Quale destino? “Accostare il dossier siriano e iracheno a quello palestinese – spiega al Sir Paolo Maggiolini, esperto dell’Ispi (Istituto per gli studi di politica internazionale) – può essere un’immagine efficace solo se contestualizzata e spiegata con attenzione.La questione palestinese vive di elementi propri e la vicenda dei rifugiati non può essere affrontata senza entrare nel merito del futuro di uno Stato palestinese e della prospettiva israeliana. Di contro la questione siriana e irachena resta ancora aperta pur nella sua complessità geopolitica. L’analogia, indubbiamente, ci aiuta a focalizzare l’attenzione sul destino che potrebbe attendere queste masse di persone fuoriuscite dai loro territori storici. Un tempo i palestinesi, costretti a lasciare la loro terra dai conflitti arabo-israeliani, e ancora oggi privi di uno Stato, oggi i siriani e gli iracheni. Il tempo passa e il rischio che si corre è che questa situazione permanga tale anche per questi ultimi. Fondamentale – sottolinea l’esperto -sarà ricostruire la fiducia nei profughi affinché tornino a una vita piena, anche perché la loro propensione a pensare al futuro nello Stato di provenienza oggi è molto debole. Ciò vale soprattutto per le minoranze etniche e religiose”. Altro aspetto da tenere in considerazione è che “ogni enorme flusso di rifugiati porta con sé parte della storia del loro paese di provenienza. Significa – afferma Maggiolini – chelo spostamento di grandi masse di persone influenza i confini umani e geografici degli Stati ospitanti, rendendoli labili, andando a pesare sulla loro identità e integrità territoriale”.Maggiormente ora davanti la minaccia del califfo Al Baghdadi.

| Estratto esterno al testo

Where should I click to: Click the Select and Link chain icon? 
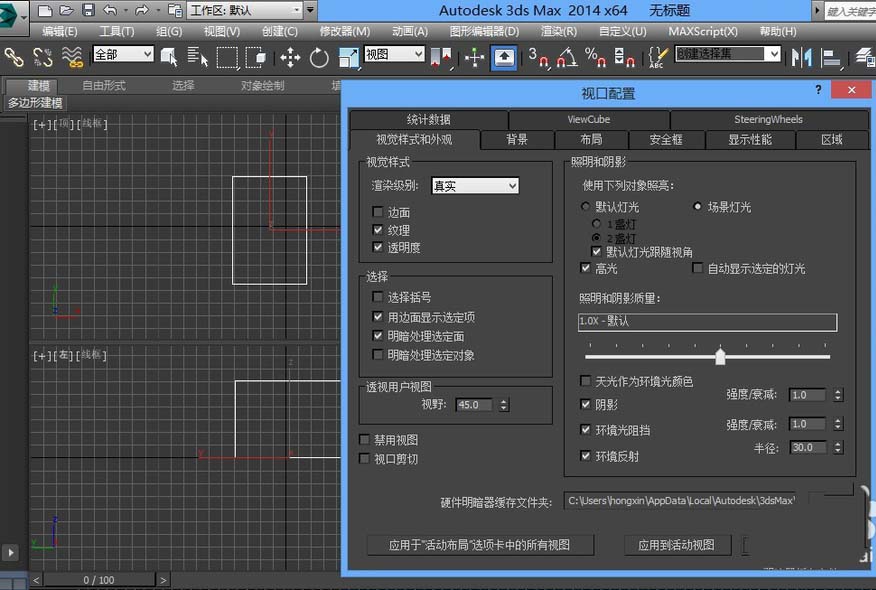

Ricostruire fiducia. Fondamentale sarà allora “ricostruire gli Stati e la fiducia della popolazione nel territorio, combattendo tutti quegli attori non statuali come Daesh che ne esercitano il controllo”. In questo caso, afferma Maggiolini, “bisogna capire quale sarà l’epilogo delle guerre in atto e far sì che questo non richieda ancora troppo tempo e un costo in vite umane ulteriormente pesante. Capire se Baghdad sarà in grado di debellare le minacce interne e se Damasco riuscirà a rientrare nei suoi territori e dare le giuste garanzie di sicurezza e stabilità alle popolazioni fuoriuscite. Il numero degli sfollati interni e dei rifugiati di Siria e Iraq è enorme come considerevole è quello di chi, come la minoranza cristiana, ha abbandonato definitivamente la propria terra per rifarsi una vita altrove”. “Ricostruire quella tradizione di convivenza che era un tratto distintivo della Siria – ammette l’esperto – sarà molto complicato soprattutto se si è costretti a vivere per anni in un Paese dove hai trovato rifugio. Ed è quello che sta accadendo in Libano, in Giordania, in Turchia, dove vive la maggior parte dei profughi siriani e iracheni. L’unica soluzione – conclude – è quella di una pace regionale, duratura e sostenibile. Una pace militare non è sufficiente. Serve una pace che garantisca un ritorno progressivo delle popolazioni nei loro territori evitando l’insediamento permanente in condizioni ai limiti della sopportazione nelle terre dove hanno trovato rifugio”. La questione palestinese in questo caso può servire da insegnamento.